◆ **Assigned task**
Starting with the line that contains "At what coordinates should I click to accomplish: Switch", copy out each line through the end of the entries below, exactly as written, and nothing else.

[Saved entries]
· · · · · · ·

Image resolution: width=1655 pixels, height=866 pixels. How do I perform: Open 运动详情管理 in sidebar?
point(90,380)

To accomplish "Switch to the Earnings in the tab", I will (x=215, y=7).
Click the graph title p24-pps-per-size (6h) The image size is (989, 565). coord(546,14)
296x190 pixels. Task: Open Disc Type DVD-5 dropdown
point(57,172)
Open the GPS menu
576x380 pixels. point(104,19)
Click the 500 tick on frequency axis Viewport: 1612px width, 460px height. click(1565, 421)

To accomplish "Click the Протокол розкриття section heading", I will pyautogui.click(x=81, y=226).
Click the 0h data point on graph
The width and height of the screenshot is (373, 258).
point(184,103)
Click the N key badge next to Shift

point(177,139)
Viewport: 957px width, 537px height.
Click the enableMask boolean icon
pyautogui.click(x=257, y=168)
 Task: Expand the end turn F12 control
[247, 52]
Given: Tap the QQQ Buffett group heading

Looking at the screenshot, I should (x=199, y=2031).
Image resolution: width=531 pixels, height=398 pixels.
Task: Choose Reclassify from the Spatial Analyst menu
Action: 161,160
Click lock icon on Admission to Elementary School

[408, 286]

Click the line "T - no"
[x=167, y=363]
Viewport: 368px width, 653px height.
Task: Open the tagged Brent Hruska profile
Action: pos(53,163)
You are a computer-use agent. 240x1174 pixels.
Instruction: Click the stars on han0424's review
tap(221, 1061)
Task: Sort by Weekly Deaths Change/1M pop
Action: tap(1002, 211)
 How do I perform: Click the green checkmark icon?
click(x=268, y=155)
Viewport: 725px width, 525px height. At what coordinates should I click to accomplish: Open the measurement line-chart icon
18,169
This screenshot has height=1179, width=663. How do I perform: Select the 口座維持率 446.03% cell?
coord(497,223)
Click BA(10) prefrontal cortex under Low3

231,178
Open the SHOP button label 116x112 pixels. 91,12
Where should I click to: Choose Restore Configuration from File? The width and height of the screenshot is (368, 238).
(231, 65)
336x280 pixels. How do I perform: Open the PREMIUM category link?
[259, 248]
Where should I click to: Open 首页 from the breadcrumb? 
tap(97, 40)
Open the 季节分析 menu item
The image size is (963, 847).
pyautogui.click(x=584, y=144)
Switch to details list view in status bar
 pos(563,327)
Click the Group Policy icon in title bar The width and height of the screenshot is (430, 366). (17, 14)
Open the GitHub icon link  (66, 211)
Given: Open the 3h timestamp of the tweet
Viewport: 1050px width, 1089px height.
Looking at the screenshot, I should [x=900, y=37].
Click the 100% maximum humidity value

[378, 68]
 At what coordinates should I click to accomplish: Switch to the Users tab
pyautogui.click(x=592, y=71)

· · · · · · ·

◆ **Result**
 At what coordinates should I click to accomplish: Switch to the Users tab
pyautogui.click(x=592, y=71)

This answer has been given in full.